// RECONResearch file · 2026Sixtyfour Research

People research, benchmarked.
100People
474Verified fields
10Research categories
Filed
April 26, 2026
Author
Sixtyfour Research
Pages
9 min read
Benchmark · Sixtyfour Research

A Benchmark for People Intelligence

Background checks, fraud investigations, and people-related data enrichment all need the same thing — verified facts about real individuals. We built RECON to measure how well AI systems actually do this.

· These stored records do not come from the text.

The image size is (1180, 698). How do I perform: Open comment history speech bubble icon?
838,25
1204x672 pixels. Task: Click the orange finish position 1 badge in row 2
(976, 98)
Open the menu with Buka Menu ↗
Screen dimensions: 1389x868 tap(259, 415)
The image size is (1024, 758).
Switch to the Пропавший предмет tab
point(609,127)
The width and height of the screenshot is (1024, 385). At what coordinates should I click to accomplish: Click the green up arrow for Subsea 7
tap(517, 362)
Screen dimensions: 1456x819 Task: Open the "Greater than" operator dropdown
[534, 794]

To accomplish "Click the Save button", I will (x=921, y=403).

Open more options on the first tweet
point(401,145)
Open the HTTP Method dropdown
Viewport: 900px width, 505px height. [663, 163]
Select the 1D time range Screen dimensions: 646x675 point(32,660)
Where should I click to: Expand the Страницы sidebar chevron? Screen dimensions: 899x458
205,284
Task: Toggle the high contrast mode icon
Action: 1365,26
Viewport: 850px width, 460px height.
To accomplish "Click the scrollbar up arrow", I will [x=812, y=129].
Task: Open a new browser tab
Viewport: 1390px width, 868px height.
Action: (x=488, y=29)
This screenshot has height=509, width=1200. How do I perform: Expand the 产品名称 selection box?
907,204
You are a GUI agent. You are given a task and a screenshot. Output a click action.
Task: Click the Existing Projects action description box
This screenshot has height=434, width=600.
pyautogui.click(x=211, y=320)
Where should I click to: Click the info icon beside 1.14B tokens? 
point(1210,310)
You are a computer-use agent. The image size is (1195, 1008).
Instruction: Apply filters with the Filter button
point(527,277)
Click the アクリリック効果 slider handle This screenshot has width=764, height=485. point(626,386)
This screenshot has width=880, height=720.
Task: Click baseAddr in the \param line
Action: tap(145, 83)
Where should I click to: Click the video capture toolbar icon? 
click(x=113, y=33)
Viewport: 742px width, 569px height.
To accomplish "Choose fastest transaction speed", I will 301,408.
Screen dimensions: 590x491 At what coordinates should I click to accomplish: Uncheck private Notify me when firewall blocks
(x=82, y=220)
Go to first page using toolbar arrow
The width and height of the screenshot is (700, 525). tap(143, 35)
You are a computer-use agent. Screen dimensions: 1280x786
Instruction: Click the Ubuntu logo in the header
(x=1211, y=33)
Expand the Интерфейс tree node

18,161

Deep research benchmarks like BrowseComp, DeepSearchQA, and SealQA measure how well systems synthesize general information across the web. But tasks like background checks, fraud investigations, and people-related data enrichment call for something different: people research.

RECON is the first people research benchmark. It tests a system's ability to find and verify datapoints about real individuals from sources that are scattered, unindexed, and often conflicting: archived school records, old forum posts, and scattered public records. The dataset covers 100 people and 474 verified fields across six categories, spanning direct lookups and multi-hop causal chains.

Figure 01 · Weighted accuracy
Weighted accuracy = (correct - incorrect) / total evaluated fields. Sixtyfour systems are shown in solid black; external providers are shown in gray.
Figure 02 · Precision & recall
Precision = correct fields / attempted fields. Recall = correct fields / total evaluated fields.
The problem

What makes people research hard

People research is challenging in three ways.

Identity resolution

The internet is full of people named "Saarth Shah." Finding facts about the right one requires anchoring to known ground truth and verifying each new connection before extending further. A wrong identity match produces a confidently wrong answer, and every finding built on it inherits the error.

Causal chains

Many people research tasks can't be answered with a single search. Confirming whether someone held a prior directorship at a dissolved company might require: finding their current business registration, tracing a shared address to a dissolved entity, then searching that entity's filings to surface their prior role. Each step depends on the previous one.

Fragmented signals

People leave traces across dozens of platforms. Unlike corporate filings, this information is scattered, often unindexed, and rarely conclusive on its own. A key fact might be a single line buried in a scanned PDF, public records, an old forum post, or require reconciling conflicting signals across multiple sources.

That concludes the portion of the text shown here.